Task description
Copy out the rows below with "screenshot" changed to "capture" wherever it occurs, leaving everything else the same.

Available data

* start *

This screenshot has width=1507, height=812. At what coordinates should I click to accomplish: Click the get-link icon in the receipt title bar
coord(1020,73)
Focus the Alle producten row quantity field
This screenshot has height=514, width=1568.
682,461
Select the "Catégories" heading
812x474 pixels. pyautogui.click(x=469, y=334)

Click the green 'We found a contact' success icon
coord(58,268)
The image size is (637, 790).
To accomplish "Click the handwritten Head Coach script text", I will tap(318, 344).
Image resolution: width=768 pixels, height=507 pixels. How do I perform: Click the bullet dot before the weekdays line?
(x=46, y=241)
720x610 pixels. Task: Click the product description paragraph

* end *

Result of this task
This capture has width=1507, height=812. At what coordinates should I click to accomplish: Click the get-link icon in the receipt title bar
coord(1020,73)
Focus the Alle producten row quantity field
This capture has height=514, width=1568.
682,461
Select the "Catégories" heading
812x474 pixels. pyautogui.click(x=469, y=334)

Click the green 'We found a contact' success icon
coord(58,268)
The image size is (637, 790).
To accomplish "Click the handwritten Head Coach script text", I will tap(318, 344).
Image resolution: width=768 pixels, height=507 pixels. How do I perform: Click the bullet dot before the weekdays line?
(x=46, y=241)
720x610 pixels. Task: Click the product description paragraph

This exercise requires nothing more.